Records drawn from a dataset
---------------

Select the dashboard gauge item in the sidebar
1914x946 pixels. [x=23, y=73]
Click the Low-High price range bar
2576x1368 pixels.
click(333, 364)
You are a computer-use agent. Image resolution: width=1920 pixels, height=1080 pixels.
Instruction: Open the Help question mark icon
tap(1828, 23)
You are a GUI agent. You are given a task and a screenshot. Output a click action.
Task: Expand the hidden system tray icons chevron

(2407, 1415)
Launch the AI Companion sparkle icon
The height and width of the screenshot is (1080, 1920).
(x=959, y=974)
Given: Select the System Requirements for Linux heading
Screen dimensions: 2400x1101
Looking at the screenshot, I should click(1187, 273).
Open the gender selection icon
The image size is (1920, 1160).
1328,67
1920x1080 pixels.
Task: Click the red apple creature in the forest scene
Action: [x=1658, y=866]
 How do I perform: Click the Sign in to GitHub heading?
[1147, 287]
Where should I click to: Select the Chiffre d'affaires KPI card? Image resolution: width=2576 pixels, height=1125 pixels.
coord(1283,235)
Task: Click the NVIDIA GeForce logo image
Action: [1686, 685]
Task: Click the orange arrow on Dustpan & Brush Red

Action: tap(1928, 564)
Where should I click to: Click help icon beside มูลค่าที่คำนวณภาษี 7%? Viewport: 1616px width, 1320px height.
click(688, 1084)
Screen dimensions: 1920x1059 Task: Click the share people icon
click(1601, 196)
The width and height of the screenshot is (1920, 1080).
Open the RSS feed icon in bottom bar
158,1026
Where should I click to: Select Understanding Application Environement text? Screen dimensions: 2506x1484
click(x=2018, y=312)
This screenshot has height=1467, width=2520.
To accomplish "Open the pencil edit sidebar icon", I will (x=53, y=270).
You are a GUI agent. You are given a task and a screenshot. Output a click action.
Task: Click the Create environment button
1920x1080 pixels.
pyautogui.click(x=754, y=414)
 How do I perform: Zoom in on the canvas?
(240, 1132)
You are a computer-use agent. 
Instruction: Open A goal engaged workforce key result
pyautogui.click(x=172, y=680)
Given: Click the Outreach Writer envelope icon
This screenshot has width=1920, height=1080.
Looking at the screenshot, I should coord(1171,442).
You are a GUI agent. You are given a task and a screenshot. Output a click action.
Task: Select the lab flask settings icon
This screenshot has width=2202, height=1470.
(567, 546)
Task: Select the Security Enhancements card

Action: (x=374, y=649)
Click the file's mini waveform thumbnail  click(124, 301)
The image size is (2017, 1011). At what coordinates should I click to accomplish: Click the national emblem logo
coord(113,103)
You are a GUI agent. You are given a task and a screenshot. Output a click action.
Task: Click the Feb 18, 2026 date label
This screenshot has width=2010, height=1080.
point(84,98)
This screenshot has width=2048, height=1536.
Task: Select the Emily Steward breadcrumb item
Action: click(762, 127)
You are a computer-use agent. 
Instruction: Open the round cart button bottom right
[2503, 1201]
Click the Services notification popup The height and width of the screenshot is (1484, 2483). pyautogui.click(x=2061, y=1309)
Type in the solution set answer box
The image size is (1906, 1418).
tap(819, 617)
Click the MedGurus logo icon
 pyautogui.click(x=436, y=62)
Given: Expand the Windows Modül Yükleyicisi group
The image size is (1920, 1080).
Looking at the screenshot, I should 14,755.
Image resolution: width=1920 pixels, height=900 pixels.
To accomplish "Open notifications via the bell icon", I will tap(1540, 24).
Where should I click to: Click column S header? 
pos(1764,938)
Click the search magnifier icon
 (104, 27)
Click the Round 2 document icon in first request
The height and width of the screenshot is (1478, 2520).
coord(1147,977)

---------------

How to complete this task
Up to and including the line with "The width and", write out the records above exactly, starting from their first line.

Worked solution
Select the dashboard gauge item in the sidebar
1914x946 pixels. [x=23, y=73]
Click the Low-High price range bar
2576x1368 pixels.
click(333, 364)
You are a computer-use agent. Image resolution: width=1920 pixels, height=1080 pixels.
Instruction: Open the Help question mark icon
tap(1828, 23)
You are a GUI agent. You are given a task and a screenshot. Output a click action.
Task: Expand the hidden system tray icons chevron

(2407, 1415)
Launch the AI Companion sparkle icon
The height and width of the screenshot is (1080, 1920).
(x=959, y=974)
Given: Select the System Requirements for Linux heading
Screen dimensions: 2400x1101
Looking at the screenshot, I should click(1187, 273).
Open the gender selection icon
The image size is (1920, 1160).
1328,67
1920x1080 pixels.
Task: Click the red apple creature in the forest scene
Action: [x=1658, y=866]
 How do I perform: Click the Sign in to GitHub heading?
[1147, 287]
Where should I click to: Select the Chiffre d'affaires KPI card? Image resolution: width=2576 pixels, height=1125 pixels.
coord(1283,235)
Task: Click the NVIDIA GeForce logo image
Action: [1686, 685]
Task: Click the orange arrow on Dustpan & Brush Red

Action: tap(1928, 564)
Where should I click to: Click help icon beside มูลค่าที่คำนวณภาษี 7%? Viewport: 1616px width, 1320px height.
click(688, 1084)
Screen dimensions: 1920x1059 Task: Click the share people icon
click(1601, 196)
The width and height of the screenshot is (1920, 1080).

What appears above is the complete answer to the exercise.